The Board currently comprises the Chairman, Chief Executive and Finance Director, and five independent non-executive directors. Glen Moreno is currently the Senior Independent Director and Alison Carnwath has agreed to take over this role on his retirement at this year's Annual General Meeting. The Board is fully satisfied that, notwithstanding his long tenure of office, Glen continues to bring robust independence of thought and substantial challenge to Board debate. The Board draws great strength from the length of service, industry understanding and broad financial expertise of all its non-executive members and proposes to develop and refresh this knowledge and experience base with new recruitment in 2009. Biographical details of all the current directors of the Company are here.

Role of the Board

The role of the Board is to determine and review business direction and strategy, monitor executive performance, oversee the management of risk and internal controls, and ensure that the Company discharges its responsibilities to shareholders and other stakeholders. The Board has delegated responsibility for day-to-day management of the business to the Chief Executive, the Finance Director and their management team. The strategic, financial and risk authorities delegated by the Board, and those matters reserved for its decision, are documented and subject to regular review.

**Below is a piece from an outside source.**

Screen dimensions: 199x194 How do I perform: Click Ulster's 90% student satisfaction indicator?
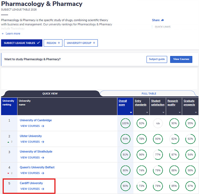(x=158, y=139)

There is an effective working relationship between the Chairman and the Chief Executive based on a clear understanding of their separate roles. However, it has not been considered necessary formally to document this differentiation as required by the Code. The Chairman is responsible for the operation of the Board and the discharge of the Company's responsibilities to shareholders. The Chief Executive is responsible for running the Company's business. The Chairman is able to devote a significant amount of time to running the Board and has no other material business commitments.

Board committees

The Board has delegated certain of its governance responsibilities to three dedicated committees, namely the Audit and Risk, Remuneration and Nomination Committees which are composed solely of non-executive directors. All the non-executive directors are currently members of all the committees. In addition, the Chairman is a member of the Remuneration Committee and Chairman of the Nomination Committee. The full terms of reference of all the committees are given on our website www.mangroupplc.com.

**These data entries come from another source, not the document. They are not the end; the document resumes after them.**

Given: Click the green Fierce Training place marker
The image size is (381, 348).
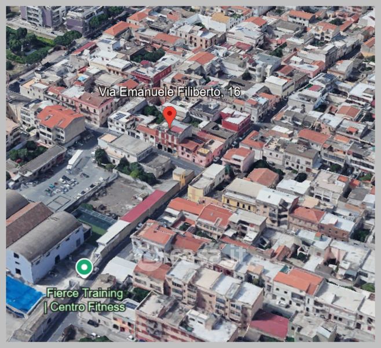Looking at the screenshot, I should click(x=84, y=267).
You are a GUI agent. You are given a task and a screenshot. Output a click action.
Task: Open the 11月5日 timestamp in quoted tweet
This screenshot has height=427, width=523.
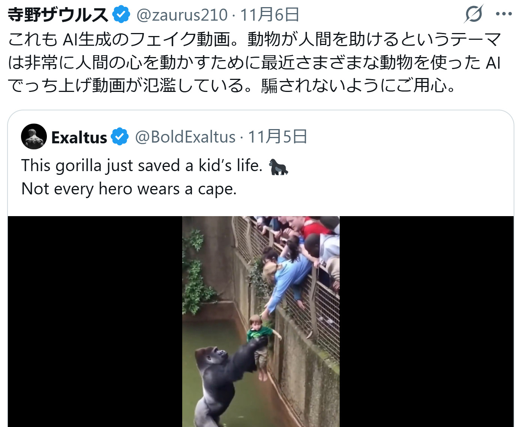[278, 137]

Summary terms of reference for and a report on the activities of the Audit and Risk and Nomination Committees are given later in this section of the Annual Report.

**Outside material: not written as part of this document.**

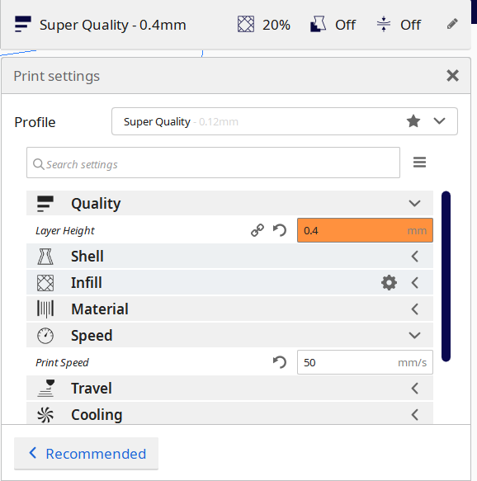Switch back to Recommended settings
Image resolution: width=477 pixels, height=481 pixels.
coord(86,454)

Summary terms of reference for and a report on the work of the Remuneration Committee are set out in the separate Remuneration Report. This gives a full description of the Company's policy and practice on executive directors' remuneration and service contracts and explains how the Chairman's compensation and non-executive directors' fees are determined. It should be noted that the Chairman's compensation is considered by the Remuneration Committee which makes a recommendation to the Board for approval. It is considered that this is the most appropriate way of determining the Chairman's compensation, rather than allowing it to be set solely by the Remuneration Committee as provided by the Code.

Board meetings

The Board holds at least seven formal Board meetings a year, of which at least one comprises a full day strategy review. In 2008/9, as a follow up to its full day strategy review, the Board devoted significant time within its regular Board meetings to reviewing progress on strategy implementation, with particular focus on the development of Man's new integrated hedge fund management business. Board conference calls, in which all Board members are invited to participate, are arranged to take forward and finalise matters such as trading statements which have previously been discussed in outline at a Board meeting. Appropriate arrangements have been put in place for dealing with urgent issues which arise unexpectedly between meetings. There is regular contact outside formal meetings between the Chairman and individual non-executive and executive directors. In addition, the non-executive directors take opportunities to discuss the Company's business without the presence of their executive colleagues. The table below indicates the number of meetings held during the year and individual directors' attendance.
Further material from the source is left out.